Le mandat de l’Unité de Lutte contre la Corruption qui vient d’être créée est assez vaste. Certes,  ma préférence était  pour  un Conseil National avec des attributions  plus exhaustives  ne se limitant  pas seulement à l’administration publique . Toutefois  les pouvoirs dont est dotée l’Unité devraient lui permettre pour le moment de mener à bien sa mission. Si un  Conseil voit le jour demain ,  cette Unité pourra être l’une de ses composantes.  Dans l’immédiat, elle doit mettre en place ou renforcer  les mécanismes  permettant  le contrôle rigoureux du  patrimoine des élus, des hauts fonctionnaires et  de leur entourage immédiat.
 
Cela dit, la lutte contre la corruption doit éviter les amalgames et ne pas mettre tout le monde dans le même sac. Je suis plutôt agacé de constater que dans certains milieux , l’on commence à  croire que les Haïtiens constituent un peuple de coquins et de filous. Pourtant, l’Administration publique regorge  de fonctionnaires  honnêtes . Le  secteur privé compte beaucoup de membres  qui arrivent à joindre les deux bouts malgré la corruption et non pas grâce à elle. La réussite en affaires ne doit pas jeter un voile de suspicion sur celui ou celle qui a pris les risques d’investir  et qui en tire un  profit décent.


Il faut aussi éviter de tomber dans le piège des catégorisations trop générales  – et pas du tout innocentes– du genre Haïti est un état-corrompu, un narco-état . Ce  qui laisse croire que tout le monde est coupable  , alors que la quasi-totalité de  notre population n’est en rien impliquée  dans  les faits qu’on dénonce . Elle en est même bien souvent la victime. Donc, deux fois victime.


A côté de quelques malfrats, il y a dans l’Administration publique une armée de fonctionnaires , grands et petits , qui survivent en gardant toute leur intégrité.  Il ne faut pas  les embrigader  dans je ne sais quelle association de malfaiteurs . Dans ce sens, l’Unité devra veiller à ne pas confondre la rumeur publique et la clameur publique. Ce qui est trop souvent le cas chez nous. 

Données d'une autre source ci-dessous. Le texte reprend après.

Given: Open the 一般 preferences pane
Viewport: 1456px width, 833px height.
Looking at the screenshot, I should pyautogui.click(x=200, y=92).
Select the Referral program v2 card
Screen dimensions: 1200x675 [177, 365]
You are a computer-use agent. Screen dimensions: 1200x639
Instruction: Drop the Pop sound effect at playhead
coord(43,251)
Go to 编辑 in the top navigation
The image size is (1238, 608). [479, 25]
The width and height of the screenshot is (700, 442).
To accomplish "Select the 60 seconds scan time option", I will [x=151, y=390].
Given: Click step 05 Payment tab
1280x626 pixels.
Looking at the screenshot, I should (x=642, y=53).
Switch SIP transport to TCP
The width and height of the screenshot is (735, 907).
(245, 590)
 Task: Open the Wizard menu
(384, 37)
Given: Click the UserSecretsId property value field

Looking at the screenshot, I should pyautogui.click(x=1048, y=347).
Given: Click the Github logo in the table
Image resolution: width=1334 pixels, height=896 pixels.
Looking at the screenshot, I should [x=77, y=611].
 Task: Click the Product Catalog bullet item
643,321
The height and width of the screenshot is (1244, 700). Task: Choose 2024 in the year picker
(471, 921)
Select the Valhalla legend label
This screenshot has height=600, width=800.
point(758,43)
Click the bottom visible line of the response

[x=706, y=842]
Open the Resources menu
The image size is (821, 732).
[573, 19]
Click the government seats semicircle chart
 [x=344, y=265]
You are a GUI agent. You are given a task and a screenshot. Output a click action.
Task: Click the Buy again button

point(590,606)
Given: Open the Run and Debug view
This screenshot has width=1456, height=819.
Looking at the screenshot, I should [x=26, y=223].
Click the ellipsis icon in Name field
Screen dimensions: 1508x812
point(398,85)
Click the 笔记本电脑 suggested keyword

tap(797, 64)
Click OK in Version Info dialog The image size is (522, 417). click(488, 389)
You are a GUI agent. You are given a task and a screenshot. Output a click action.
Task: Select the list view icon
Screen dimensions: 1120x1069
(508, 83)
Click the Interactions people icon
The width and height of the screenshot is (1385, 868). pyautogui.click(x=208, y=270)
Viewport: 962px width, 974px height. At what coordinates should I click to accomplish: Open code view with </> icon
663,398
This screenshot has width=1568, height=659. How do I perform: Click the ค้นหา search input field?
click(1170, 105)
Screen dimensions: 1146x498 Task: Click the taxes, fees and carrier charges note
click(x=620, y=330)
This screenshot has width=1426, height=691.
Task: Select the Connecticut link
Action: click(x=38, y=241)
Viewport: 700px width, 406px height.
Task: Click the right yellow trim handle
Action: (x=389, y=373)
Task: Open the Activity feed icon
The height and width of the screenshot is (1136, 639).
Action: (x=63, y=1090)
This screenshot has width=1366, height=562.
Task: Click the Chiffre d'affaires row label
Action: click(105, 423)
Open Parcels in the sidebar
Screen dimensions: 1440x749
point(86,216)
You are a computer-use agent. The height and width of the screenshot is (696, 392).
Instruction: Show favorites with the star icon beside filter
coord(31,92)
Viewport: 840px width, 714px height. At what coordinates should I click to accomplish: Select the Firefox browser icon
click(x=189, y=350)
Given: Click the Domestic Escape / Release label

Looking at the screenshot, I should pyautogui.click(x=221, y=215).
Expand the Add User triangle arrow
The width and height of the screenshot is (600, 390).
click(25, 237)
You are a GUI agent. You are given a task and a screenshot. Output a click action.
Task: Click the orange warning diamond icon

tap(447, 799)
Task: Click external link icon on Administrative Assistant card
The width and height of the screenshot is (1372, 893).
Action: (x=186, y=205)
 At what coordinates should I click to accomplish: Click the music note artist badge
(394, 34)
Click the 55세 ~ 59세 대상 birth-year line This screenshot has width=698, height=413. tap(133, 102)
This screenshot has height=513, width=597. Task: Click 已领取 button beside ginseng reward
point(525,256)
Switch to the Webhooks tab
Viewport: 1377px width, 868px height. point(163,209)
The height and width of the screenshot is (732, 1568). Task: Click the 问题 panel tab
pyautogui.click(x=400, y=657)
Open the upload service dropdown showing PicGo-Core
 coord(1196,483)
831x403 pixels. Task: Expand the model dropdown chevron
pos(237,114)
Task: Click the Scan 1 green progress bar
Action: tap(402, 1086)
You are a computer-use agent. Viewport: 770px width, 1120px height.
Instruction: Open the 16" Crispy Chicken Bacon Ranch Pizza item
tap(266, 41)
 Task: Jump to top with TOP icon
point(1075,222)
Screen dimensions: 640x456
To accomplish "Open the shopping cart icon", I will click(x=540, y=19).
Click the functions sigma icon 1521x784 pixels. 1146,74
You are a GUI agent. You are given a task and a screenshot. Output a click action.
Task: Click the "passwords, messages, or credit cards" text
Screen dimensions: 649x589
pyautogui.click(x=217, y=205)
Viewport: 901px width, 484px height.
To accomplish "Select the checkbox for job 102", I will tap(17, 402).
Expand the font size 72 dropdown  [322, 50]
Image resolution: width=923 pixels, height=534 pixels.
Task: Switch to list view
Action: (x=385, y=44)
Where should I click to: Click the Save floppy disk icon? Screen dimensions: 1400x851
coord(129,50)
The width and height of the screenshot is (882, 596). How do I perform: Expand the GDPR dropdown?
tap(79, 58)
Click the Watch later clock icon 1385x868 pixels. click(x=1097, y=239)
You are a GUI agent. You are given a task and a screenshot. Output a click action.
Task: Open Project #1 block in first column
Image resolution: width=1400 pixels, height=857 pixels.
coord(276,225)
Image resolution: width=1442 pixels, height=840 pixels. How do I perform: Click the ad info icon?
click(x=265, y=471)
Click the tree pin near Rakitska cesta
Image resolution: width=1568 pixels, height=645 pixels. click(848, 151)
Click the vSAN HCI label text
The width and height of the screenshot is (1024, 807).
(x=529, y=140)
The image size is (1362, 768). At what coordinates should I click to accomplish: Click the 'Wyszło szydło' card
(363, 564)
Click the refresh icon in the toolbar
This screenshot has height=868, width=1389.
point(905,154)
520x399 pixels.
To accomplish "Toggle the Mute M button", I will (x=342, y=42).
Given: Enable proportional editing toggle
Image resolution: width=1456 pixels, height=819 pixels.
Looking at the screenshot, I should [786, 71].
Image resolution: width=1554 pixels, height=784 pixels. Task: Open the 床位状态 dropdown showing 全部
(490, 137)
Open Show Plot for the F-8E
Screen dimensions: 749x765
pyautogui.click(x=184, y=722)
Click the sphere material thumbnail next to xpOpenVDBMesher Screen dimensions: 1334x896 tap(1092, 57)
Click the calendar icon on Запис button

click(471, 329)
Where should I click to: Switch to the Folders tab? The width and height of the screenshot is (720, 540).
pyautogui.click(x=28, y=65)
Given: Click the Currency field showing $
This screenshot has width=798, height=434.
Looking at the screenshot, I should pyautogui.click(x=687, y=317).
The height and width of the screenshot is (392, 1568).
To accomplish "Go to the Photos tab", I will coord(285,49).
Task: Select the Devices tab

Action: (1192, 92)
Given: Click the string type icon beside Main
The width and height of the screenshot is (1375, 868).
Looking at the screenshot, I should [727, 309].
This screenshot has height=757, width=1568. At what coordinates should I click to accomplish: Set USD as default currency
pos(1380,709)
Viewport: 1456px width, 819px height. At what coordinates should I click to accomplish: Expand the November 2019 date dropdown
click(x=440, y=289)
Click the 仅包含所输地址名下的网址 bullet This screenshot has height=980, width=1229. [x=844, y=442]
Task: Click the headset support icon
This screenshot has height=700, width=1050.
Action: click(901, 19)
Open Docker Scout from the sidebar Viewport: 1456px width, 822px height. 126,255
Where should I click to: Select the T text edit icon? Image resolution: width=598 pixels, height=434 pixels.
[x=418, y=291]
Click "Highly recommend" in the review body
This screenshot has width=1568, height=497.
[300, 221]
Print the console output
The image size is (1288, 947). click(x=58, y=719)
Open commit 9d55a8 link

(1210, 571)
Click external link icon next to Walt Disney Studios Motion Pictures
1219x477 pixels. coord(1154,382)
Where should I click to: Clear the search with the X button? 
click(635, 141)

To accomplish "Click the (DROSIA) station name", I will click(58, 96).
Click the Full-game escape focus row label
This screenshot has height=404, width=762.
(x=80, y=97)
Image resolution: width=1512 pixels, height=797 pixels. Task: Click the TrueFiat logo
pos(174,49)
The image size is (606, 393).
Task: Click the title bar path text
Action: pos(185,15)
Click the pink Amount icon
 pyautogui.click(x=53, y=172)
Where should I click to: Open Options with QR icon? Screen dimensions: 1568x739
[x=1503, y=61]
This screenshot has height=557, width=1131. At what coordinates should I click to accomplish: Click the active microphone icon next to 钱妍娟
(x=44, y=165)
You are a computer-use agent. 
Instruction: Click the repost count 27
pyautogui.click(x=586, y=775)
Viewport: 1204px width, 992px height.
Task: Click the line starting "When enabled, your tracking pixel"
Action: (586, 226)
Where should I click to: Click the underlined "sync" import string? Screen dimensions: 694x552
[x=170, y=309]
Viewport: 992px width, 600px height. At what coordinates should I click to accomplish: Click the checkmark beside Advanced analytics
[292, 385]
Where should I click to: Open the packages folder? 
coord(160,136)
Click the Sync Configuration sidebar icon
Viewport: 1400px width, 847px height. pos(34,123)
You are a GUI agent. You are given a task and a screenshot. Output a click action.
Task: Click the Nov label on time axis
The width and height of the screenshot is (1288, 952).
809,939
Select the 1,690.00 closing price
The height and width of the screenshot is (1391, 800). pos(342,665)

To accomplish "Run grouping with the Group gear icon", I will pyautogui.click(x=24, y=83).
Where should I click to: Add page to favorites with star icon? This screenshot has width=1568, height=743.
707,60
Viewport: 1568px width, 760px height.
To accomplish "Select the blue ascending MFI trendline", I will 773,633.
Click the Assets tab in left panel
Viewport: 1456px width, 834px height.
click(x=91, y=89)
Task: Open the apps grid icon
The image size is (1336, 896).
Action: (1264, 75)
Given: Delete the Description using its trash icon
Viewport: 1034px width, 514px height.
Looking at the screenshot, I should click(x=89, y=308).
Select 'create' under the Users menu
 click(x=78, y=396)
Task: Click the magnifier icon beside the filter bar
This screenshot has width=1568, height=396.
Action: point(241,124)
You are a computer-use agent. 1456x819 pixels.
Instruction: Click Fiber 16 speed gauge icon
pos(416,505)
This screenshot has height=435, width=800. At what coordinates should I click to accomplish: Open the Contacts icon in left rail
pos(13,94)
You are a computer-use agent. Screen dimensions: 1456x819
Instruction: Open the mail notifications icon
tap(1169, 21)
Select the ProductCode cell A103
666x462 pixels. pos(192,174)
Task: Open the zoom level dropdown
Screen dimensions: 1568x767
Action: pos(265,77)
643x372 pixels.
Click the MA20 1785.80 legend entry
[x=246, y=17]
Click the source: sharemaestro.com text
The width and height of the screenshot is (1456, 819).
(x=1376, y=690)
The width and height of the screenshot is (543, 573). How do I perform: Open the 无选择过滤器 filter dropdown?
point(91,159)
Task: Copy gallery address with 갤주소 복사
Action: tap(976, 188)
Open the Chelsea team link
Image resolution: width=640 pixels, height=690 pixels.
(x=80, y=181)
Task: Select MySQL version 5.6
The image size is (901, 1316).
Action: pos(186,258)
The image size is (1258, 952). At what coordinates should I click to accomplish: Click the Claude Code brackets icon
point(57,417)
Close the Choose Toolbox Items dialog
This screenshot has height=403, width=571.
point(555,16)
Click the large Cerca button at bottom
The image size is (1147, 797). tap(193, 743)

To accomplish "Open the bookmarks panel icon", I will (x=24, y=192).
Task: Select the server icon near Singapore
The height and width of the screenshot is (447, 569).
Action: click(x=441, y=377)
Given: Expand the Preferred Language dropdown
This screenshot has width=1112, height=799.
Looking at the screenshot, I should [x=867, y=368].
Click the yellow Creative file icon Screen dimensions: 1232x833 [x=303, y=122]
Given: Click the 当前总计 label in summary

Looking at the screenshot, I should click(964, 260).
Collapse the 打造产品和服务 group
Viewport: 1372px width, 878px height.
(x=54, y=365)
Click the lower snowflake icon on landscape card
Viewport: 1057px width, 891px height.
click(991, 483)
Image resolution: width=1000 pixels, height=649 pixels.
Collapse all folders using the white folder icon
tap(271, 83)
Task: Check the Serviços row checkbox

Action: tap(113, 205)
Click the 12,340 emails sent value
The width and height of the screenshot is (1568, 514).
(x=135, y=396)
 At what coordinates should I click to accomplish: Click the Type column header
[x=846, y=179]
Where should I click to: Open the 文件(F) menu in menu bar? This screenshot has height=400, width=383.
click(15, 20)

Pour finir, une simple suggestion à ceux qui ont été choisis pour lutter contre la corruption. Ce n’est pas nécessaire de se composer  un visage  grave, énigmatique et menaçant qui rappelle   ces commissaires politiques de l’époque de Staline . Comme on le sait,  en ces temps-là, il suffisait d’un  regard appuyé de l’un de ces commissaires   pour porter quelqu’un , coupable d’une simple peccadille, à aller se pendre. On peut occuper  une fonction  sérieuse et cultiver la bonne humeur. Et, par les temps qui courent, si j’ai un conseil gratuit à donner à mes compatriotes, qu’ils soient directement impliqués dans la lutte contre la corruption ou non, c’est de faire une cure de bonne humeur. On en a tous besoin.